§ Document section
Azure BizTalk Services: BizTalk in Azure Platform as a Service

Matt Milner continues his series on Azure BizTalk Services by covering the Platform as a Service (PaaS) possibilities in Azure.


In a previous article I discussed running BizTalk in Azure virtual machines or Infrastructure as a Service (IaaS). While that model provides many great benefits of the cloud including cost model, ease of provisioning and scalability, it still requires the installation and management of SQL Server and BizTalk Server. For some solutions that model may work best. For other solutions the lower the barrier to entry the better. For example if your solution is to integrate 20 different partners sending you orders electronically, you would like to spend the least amount of time setting up your environment and focus on receiving, transforming or normalizing those orders and getting them into your order system. That is one example where using the Platform as a Service (PaaS) BizTalk Services might be a better fit for your solution.

BizTalk in Azure PaaS

PaaS solutions are about providing a platform on which your application can run allowing you to focus on the application logic rather than the infrastructure needed. For BizTalk Services this means being able to provision a service that can handle message-based application integration and quickly getting to work on the message processing logic required for your solution.

When you provision a new BizTalk Service in Azure you do not have to worry about number of virtual machines or sizing the SQL Server. Your focus again is on your application: What resources will my application require? As such, the provisioning is based on editions (Table 1) and units. Editions range from Free up to Enterprise while the units provide a scaling metric.

Table 1: BizTalk Services Editions

Level Hybrid Connections Bridges Agreements HA Capable Adapter Connections
Free 5 / 5 GB None None No None
Developer 5 / 5 GB 25 10 No 1
Basic 10 / 10 GB 25 50 Yes 2
Standard 50 / 250 GB 125 250 Yes 5
Premium 100 / 500 GB 500 1,000 Yes 25

The Free edition is provided as an option to use Hybrid Connections without having to setup an entire BizTalk Service and without charge. Hybrid Connections enable your Azure Website or Mobile Service to connect to on premises resources such as SQL Server or HTTP endpoints. We will discuss Hybrid Connections more in another article but this Free edition enables you to try them out in a limited capacity.

Bridges are the deployed definition of connections between messaging endpoints in your solution and will be discussed in this article. Agreements are defined in EDI solutions to define the relationship between two parties transacting business and the Adapter Connections are for use with the LOB adapter service. Both of these resources will be discussed in future articles that focus on those particular features of BizTalk Services.

§ Provided records

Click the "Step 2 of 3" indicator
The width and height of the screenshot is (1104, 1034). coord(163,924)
--
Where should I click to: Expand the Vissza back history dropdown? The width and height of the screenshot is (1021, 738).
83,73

§ Written task 1
Can you transcribe the BizTalk Services article from "When you provision" to "a scaling metric."?
§ Written task 2
Answer these about the BizTalk Services article:
(a) How many bridges does the Standard edition allow?
(b) What can Hybrid Connections let an Azure Website or Mobile Service connect to?
(c) In the IaaS model, which two products must still be installed and managed?
The data plays no part here.

§ Correct answer 1
When you provision a new BizTalk Service in Azure you do not have to worry about number of virtual machines or sizing the SQL Server. Your focus again is on your application: What resources will my application require? As such, the provisioning is based on editions (Table 1) and units. Editions range from Free up to Enterprise while the units provide a scaling metric.

§ Correct answer 2
(a) 125.
(b) On-premises resources such as SQL Server or HTTP endpoints.
(c) SQL Server and BizTalk Server.